- [PASSAGE]
______

We used QS-score to analyze the structural heterogeneity of all homo- and hetero-oligomeric assemblies deposited in the PDB. Sequences were clustered into groups sharing more than 90% sequence identity and for each sequence cluster we performed structural hierarchical clustering using different QS-score thresholds (see “PDB-wide QS clustering” in Material and Methods). Figure 3 shows the fraction of sequence clusters being homogeneous (with a single QS cluster) or heterogeneous (with two or more QS clusters). Even at this high level of sequence identity, the analysis shows that sequence neighbors do not always exhibit structurally identical interfaces. Using a QS-score threshold of 0.5, hence grouping structures having similar interfaces and identical stoichiometry, one third of the sequence clusters contain assemblies with interfaces different from each other.

Figure 3
figure 3

Heterogeneity of quaternary structures available in the Protein Data Bank (PDB). Assemblies from the PDB were clustered by sequence identity (90% sequence identity). All the assemblies within one sequence cluster were compared using QS-score. The resulting distance matrix was used to perform hierarchical clustering using different distance thresholds. With a distance threshold (x-axis) of 0 all assemblies are clustered together so that the fraction of sequence clusters (y-axis) having only one QS cluster is 100%. As the threshold is increased the structural heterogeneity of the sequence clusters is evident and the fraction of sequence clusters having multiple QS clusters (in shades of blue) increases.

This structural interface diversity between assemblies sharing high sequence identity represents a challenge for inferring the quaternary structure by homology considerations. All alternative QS options must be considered as potential templates in a protein structure homology modeling approach since a decision based on sequence similarity cannot distinguish between different oligomeric conformations. In order to choose the most suitable template for modeling, we analyzed several features of the target-template pairs as discussed in the following paragraphs.

______

Collected data entries:

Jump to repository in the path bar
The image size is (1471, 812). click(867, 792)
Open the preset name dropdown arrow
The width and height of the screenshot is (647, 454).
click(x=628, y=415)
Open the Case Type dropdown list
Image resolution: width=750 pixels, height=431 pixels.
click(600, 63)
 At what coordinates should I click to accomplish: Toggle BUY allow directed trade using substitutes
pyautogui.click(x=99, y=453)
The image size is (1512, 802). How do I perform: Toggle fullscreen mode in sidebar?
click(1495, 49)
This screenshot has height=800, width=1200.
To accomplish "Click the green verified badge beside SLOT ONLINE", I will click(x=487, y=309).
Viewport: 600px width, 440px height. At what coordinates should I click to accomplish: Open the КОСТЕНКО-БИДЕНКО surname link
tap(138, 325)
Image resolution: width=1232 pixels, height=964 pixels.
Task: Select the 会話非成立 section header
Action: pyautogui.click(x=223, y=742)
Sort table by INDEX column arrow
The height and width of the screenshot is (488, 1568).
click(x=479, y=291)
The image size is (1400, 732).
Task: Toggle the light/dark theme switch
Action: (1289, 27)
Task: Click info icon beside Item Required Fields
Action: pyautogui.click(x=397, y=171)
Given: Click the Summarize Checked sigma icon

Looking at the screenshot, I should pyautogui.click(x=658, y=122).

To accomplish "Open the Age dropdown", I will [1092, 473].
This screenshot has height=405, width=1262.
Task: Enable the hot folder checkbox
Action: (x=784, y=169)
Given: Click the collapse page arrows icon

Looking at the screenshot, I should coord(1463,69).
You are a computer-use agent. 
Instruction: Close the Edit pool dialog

______

- [TASK STATEMENT] Write out the part of the passage on PDB quaternary structures that runs between "We used QS-score" and "from each other.", inclusive. The items have no connection to the passage on PDB quaternary structures.

- [SOLUTION TO THIS TASK]
We used QS-score to analyze the structural heterogeneity of all homo- and hetero-oligomeric assemblies deposited in the PDB. Sequences were clustered into groups sharing more than 90% sequence identity and for each sequence cluster we performed structural hierarchical clustering using different QS-score thresholds (see “PDB-wide QS clustering” in Material and Methods). Figure 3 shows the fraction of sequence clusters being homogeneous (with a single QS cluster) or heterogeneous (with two or more QS clusters). Even at this high level of sequence identity, the analysis shows that sequence neighbors do not always exhibit structurally identical interfaces. Using a QS-score threshold of 0.5, hence grouping structures having similar interfaces and identical stoichiometry, one third of the sequence clusters contain assemblies with interfaces different from each other.